## Quoted passage
>>>>
GitHub Action

The spidermedic GitHub Action runs the crawler inside a Docker container — no Rust toolchain or extra dependencies required.

Usage

- uses: ethanhann/spidermedic@main
  with:
    url: 'https://example.com'

Inputs

Input	Required	Default	Description
`url`	yes	—	Starting URL to crawl
`path`	no	`/`	Restrict crawl to this URL path prefix
`port`	no	`80`	Port override
`interval`	no	`300`	Milliseconds between requests
`concurrency`	no	`10`	Max parallel in-flight requests
`max-depth`	no	`0`	Max crawl depth (`0` = unlimited)
`output`	no	`terminal`	Output format: `terminal`, `json`, or `csv`

Exit codes

Code	Meaning
`0`	All crawled pages returned non-error responses
`1`	One or more 4xx / 5xx responses were found

The workflow step will automatically fail when the exit code is 1.
<<<<
## Written request 1
Add 59 to every coordinate value in the dataset rows, from the row containing "Informative Speaking (1197, 768)" through the row containing "Congress (Varsity) (1187, 494)", and reproduce only those rows with the adjusted coordinates.
The text above and the rows that follow were drawn from unrelated sources.

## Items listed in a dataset
>>>>
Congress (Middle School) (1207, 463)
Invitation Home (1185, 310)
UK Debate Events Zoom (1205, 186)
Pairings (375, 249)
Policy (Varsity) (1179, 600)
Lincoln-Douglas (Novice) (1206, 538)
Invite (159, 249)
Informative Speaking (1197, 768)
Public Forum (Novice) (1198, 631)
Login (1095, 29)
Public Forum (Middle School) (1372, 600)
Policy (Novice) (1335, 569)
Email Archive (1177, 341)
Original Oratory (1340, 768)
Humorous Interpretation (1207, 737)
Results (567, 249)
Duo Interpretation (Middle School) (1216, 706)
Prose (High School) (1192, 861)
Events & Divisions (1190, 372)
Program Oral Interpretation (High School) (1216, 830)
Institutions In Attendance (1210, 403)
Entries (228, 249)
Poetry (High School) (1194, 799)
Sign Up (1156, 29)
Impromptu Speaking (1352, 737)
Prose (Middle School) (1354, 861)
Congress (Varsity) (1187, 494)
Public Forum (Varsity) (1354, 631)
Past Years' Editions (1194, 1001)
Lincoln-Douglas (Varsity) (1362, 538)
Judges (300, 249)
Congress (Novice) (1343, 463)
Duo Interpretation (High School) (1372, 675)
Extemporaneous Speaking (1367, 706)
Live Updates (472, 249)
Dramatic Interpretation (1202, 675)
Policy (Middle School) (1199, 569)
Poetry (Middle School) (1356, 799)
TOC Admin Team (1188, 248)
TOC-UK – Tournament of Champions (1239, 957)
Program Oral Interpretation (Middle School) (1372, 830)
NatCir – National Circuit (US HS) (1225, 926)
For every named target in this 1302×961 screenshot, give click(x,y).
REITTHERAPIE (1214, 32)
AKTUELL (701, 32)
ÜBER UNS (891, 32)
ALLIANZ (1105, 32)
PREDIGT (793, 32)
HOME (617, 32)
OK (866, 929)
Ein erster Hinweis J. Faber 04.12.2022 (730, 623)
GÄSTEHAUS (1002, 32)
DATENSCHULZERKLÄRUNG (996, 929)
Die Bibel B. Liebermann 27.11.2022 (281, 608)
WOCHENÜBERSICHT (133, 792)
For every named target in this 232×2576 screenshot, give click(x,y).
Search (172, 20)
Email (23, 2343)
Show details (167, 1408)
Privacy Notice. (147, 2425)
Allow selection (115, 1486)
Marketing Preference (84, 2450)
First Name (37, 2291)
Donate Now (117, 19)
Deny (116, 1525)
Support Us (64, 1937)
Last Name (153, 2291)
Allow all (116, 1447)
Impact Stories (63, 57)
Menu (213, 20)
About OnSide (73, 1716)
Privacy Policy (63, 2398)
<<<<
## Written request 2
Extend the page on the spidermedic GitHub Action beyond its final sentence.

## Written response 1
Informative Speaking (1256, 827)
Public Forum (Novice) (1257, 690)
Login (1154, 88)
Public Forum (Middle School) (1431, 659)
Policy (Novice) (1394, 628)
Email Archive (1236, 400)
Original Oratory (1399, 827)
Humorous Interpretation (1266, 796)
Results (626, 308)
Duo Interpretation (Middle School) (1275, 765)
Prose (High School) (1251, 920)
Events & Divisions (1249, 431)
Program Oral Interpretation (High School) (1275, 889)
Institutions In Attendance (1269, 462)
Entries (287, 308)
Poetry (High School) (1253, 858)
Sign Up (1215, 88)
Impromptu Speaking (1411, 796)
Prose (Middle School) (1413, 920)
Congress (Varsity) (1246, 553)

## Written response 2
Examples

steps:
  - uses: ethanhann/spidermedic@main
    with:
      url: 'https://example.com'

jobs:
  deploy:
    runs-on: ubuntu-latest
    steps:
      - name: Deploy site
        run: ./deploy.sh

  check-links:
    needs: deploy
    runs-on: ubuntu-latest
    steps:
      - uses: ethanhann/spidermedic@main
        with:
          url: 'https://example.com'
          concurrency: '20'
          max-depth: '5'

on:
  schedule:
    - cron: '0 6 * * *'  # daily at 6am

jobs:
  check-links:
    runs-on: ubuntu-latest
    steps:
      - uses: ethanhann/spidermedic@main
        with:
          url: 'https://example.com'

# Only crawl the /blog section
- uses: ethanhann/spidermedic@main
  with:
    url: 'https://example.com/blog'
    path: '/blog'

Capturing JSON output

output: json writes results to stdout, which GitHub Actions captures in the step log. To save it as an artifact, wrap the action in a shell step:

- name: Crawl (JSON)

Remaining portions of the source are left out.